=== Document excerpt ===
— Start —

The KEY (and would have made this much more clearly had I known you were going to post this on the front page ) is that without Advertising, without the staff that it takes to shepard an order through the provisioning and installation process, and without the need for expensive back end automated processes for billing, trouble ticketing, and accounting (all outsourced) DSL CAN be a profitable business.



basshive
True-Playaz

join:2001-02-26
Waterford, WI

reply to justin
I have to side with Justin here. 5k a month is a GROSS under-estimation of costs for co-location and bandwidth. 5k a month is like 50$ a month to the big dogs. Costs for that kind of pipe start along the lines of 2-3k for 2mbit and up. Nowhere the near the full speed a DS3 offers. Co-location is not chump change either. All in all the costs would really be much much higher then 5k.

I think this story is a nice fairy tail but in practice, its just that, a fairy tail. There are so many more aspects to the business then getting customers, bandwidth and location.

One company that seems to be doing things right is Flex.Com in Hawaii. If only more ISPs followed the same practices they do...

ohhhblahdee ohhhbladah...

— End —

=== Set task 1 ===
Please recast the records starting at the line that contains "Select month 'jun' in Month list" and ending at the line that contains "coord(245,414)" as a numbered list, without blank lines or the pictures.
=== Set task 2 ===
Continue the forum thread on DSL business costs.
The forum thread and the records are two unrelated pieces of material.

=== Information shown ===
— Start —

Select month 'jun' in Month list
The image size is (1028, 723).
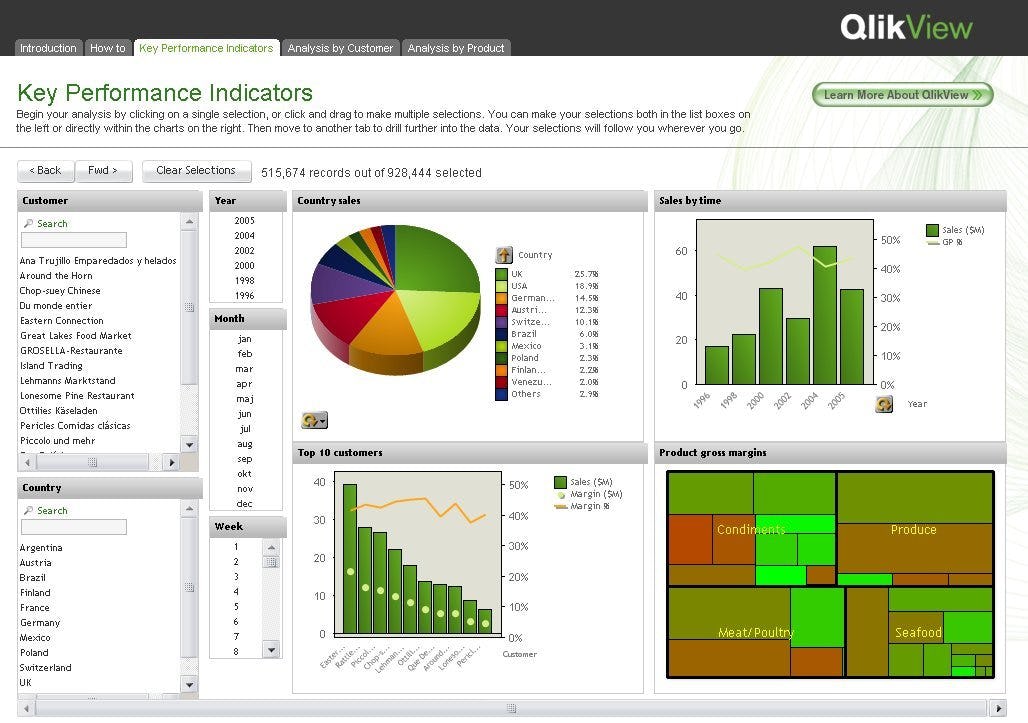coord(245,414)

— End —
— Start —

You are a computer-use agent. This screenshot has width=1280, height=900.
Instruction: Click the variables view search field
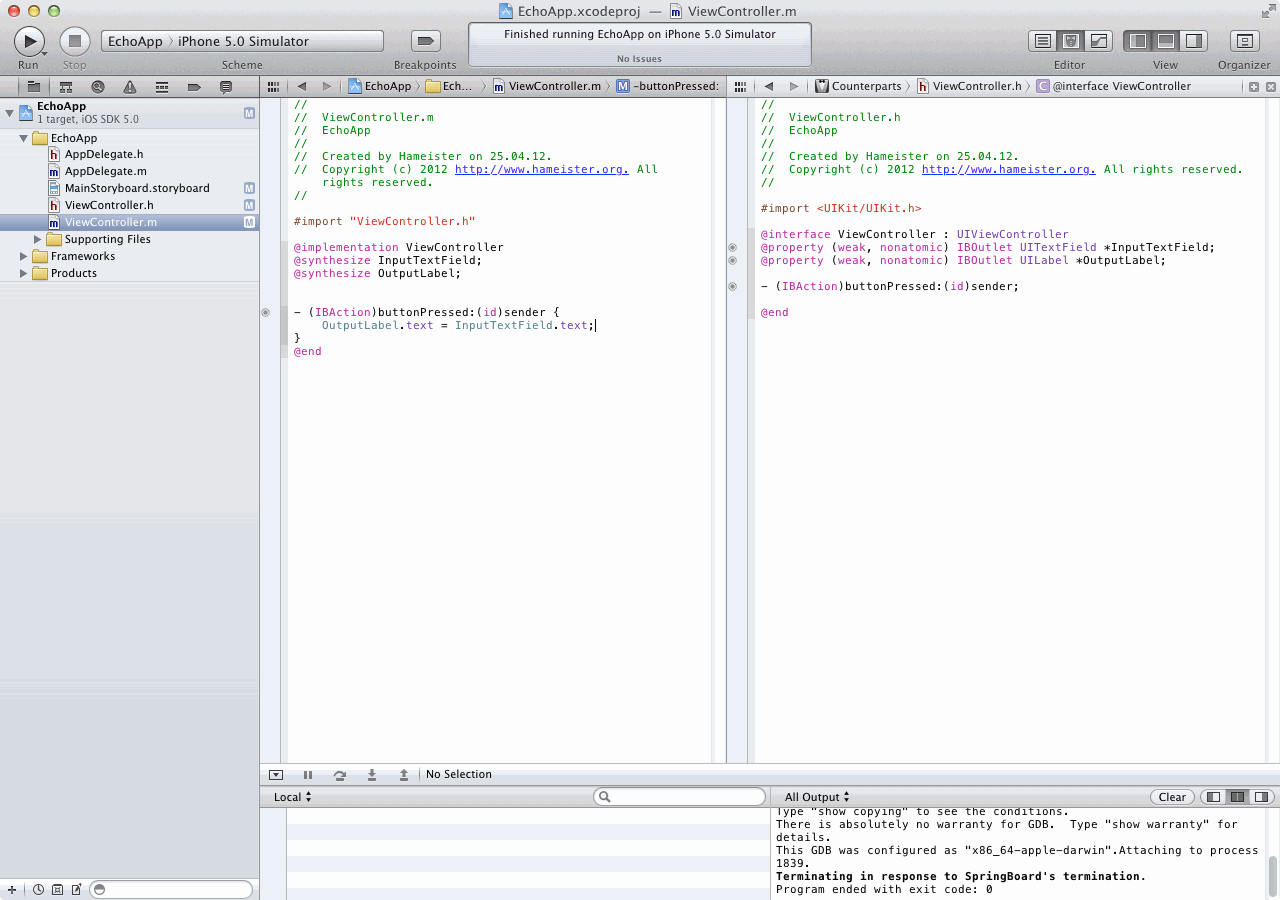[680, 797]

— End —

=== Written answer 1 ===
1. Select month 'jun' in Month list
2. The image size is (1028, 723).
3. coord(245,414)

=== Written answer 2 ===
--
..::drum and bass cannot be stopped::..

[text was edited by author 2001-04-05 10:28:33]


Anon

I beg to differ. You would really be surprised at how little traffic 1700 largely residential users pass on a sustained basis. Most of the traffic req could easily be satisfied with a 5-10 meg ethernet handoff. lets say your DS3 and bandwidth costs amounted to 10K a month. You still have a HUGE profit margin. The actually COST of the DSL line is in the human support factor. Remove the support factor or get it on a managable cost basis (such as outsourcing) and you can easily turn a profit. The problem is that BIG isp's employ dozens of customer care people, dozens and dozens of tech support and provisioing people, and a good sized application development group to work on the systems and an accounting department. Not to mention big C-Level salaries which easily reach into the hundreds of thousdands of dollars with kick ass bonus plans. You wanna know why the ISP's are going out of business?

In this scenario, ONE PERSON could actually run this ISP and outsource everything at a relatively FIXED cost thus ensuring that the margins are met and the bills get paid. Give me a copy of ICVerify and and Excel spreadsheet and I could personally bill 1700 customers in a weekend.

The real costs are behind the lines...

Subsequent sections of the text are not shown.